#TuksAthletics: Speed is Thando Dlodlo’s passion and to him, it is not only about beating the stopwatch on a synthetic track

Posted on January 20, 2021

Thando Dlodlo will be all "Striped-up" when he lines up to race the 100 metres for the first time this season as he has joined the TuksAthletics Club.

For South African athletics, it is good news. Every member of the South African 4x100m-relay team that set the new national and Africa record (37.65s) during the 2019 World Championships in Doha are now in the same club. Paul Gorries, the national relay coach, is also at Tuks. 

It is believed that a well-trained South Africa 4x100m relay team can medal at the Tokyo Olympics or a World Championships. 

According to Dlodlo, he and Gorries got talking during the Doha championships. 

"It is what convinced me to join Tuks. Paul will be coaching me." 

The 21-year old Dlodlo is one of the most exciting prospects in South African sprinting. Statistics will show that he is getting faster each year. In 2014, he dipped under 11 seconds for the first time clocking 10.96s over 100 metres. By 2019, he has improved his personal best time to 10.08s. He is one of only 13 local sprinters to have gone faster than 10.10s.

The Tuks sprinter believes he is capable of running faster times, even dipping under ten seconds. It is only a matter of working on a few specifics of his technique to gain those extra hundredths of a second. 

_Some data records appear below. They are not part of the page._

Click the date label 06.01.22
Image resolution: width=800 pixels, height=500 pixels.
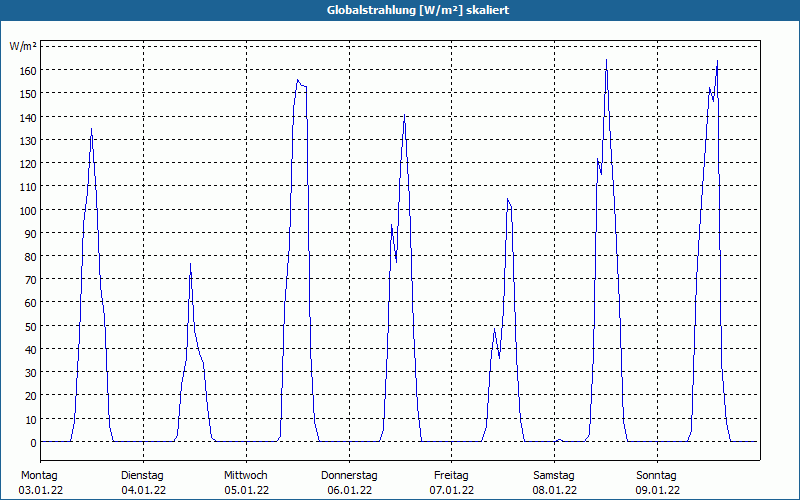click(349, 490)
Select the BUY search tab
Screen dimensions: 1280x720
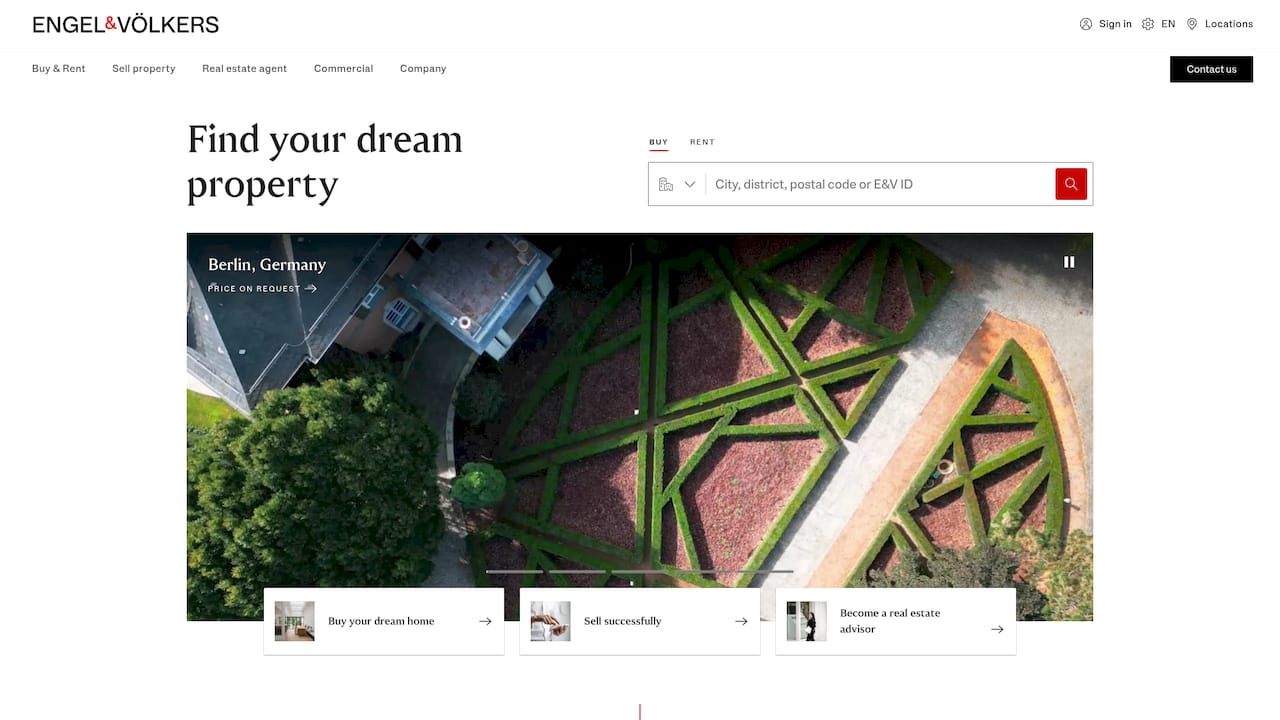coord(658,142)
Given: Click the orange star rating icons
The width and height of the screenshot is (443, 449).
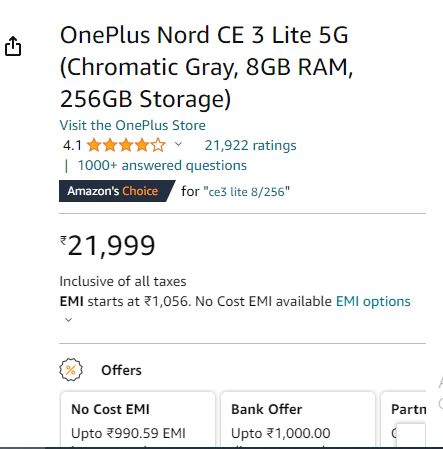Looking at the screenshot, I should tap(126, 145).
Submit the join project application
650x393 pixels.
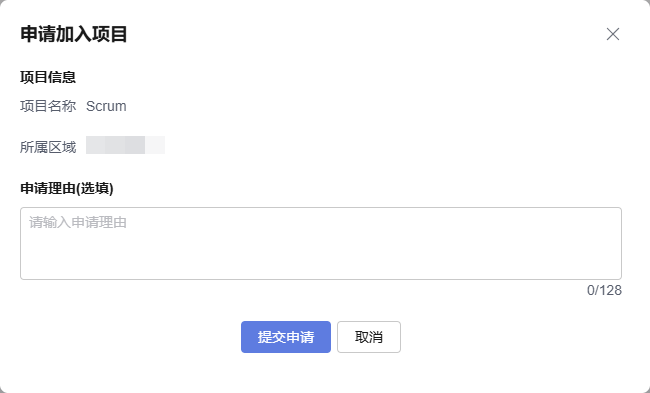pos(286,337)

"My best trait as a sprinter at the moment is my start. That is why I ran the first leg of the relay during the Doha World Championships. During the final, I got to race against Christian Coleman. For years I have been following the careers of the world's best sprinters on television. To be running shoulder to shoulder with them is something I will remember for some time to come."

Dlodlo, Simon Magakwe, Clarence Munyai and Akani Simbine set the second-fastest time during the Doha World Champs heats' clocking 37.65s. The South Africans finished fifth in the final running 37.73s. 

Dlodlo is a real student of sprinting. With ease, he can recollect what sprinter raced what time when and why it was or is a significant breakthrough in sprinting. But it is Simbine and Wayde van Niekerk who he considers to be his local heroes. 

"They proved that it is possible to be one of the world’s best training in South Africa." 

Speed is genuinely Dlodlo's passion. To him, it is not only about beating the stopwatch on a synthetic track. The power and speed of motor car engines also get his adrenaline pumping. 

There is nothing he likes more than to get behind a car's steering wheel and get the engine to perform at its maximum and "smoking" the wheels. It is called spinning.

Spinning is considered to be the fastest-growing extreme motorsports in South Africa. BMW M South Africa is an official sponsor for the country's premier car spinning competition - Red Bull Shay iMoto. 

According to Dlodlo, he is far from becoming a champion in the spinning. It is anyway not his priority at the moment. He has got unfinished business on the track. There is still the quest to qualify for the Olympics, medals to be won and records to be broken. But one day he hopes to have his own BMW.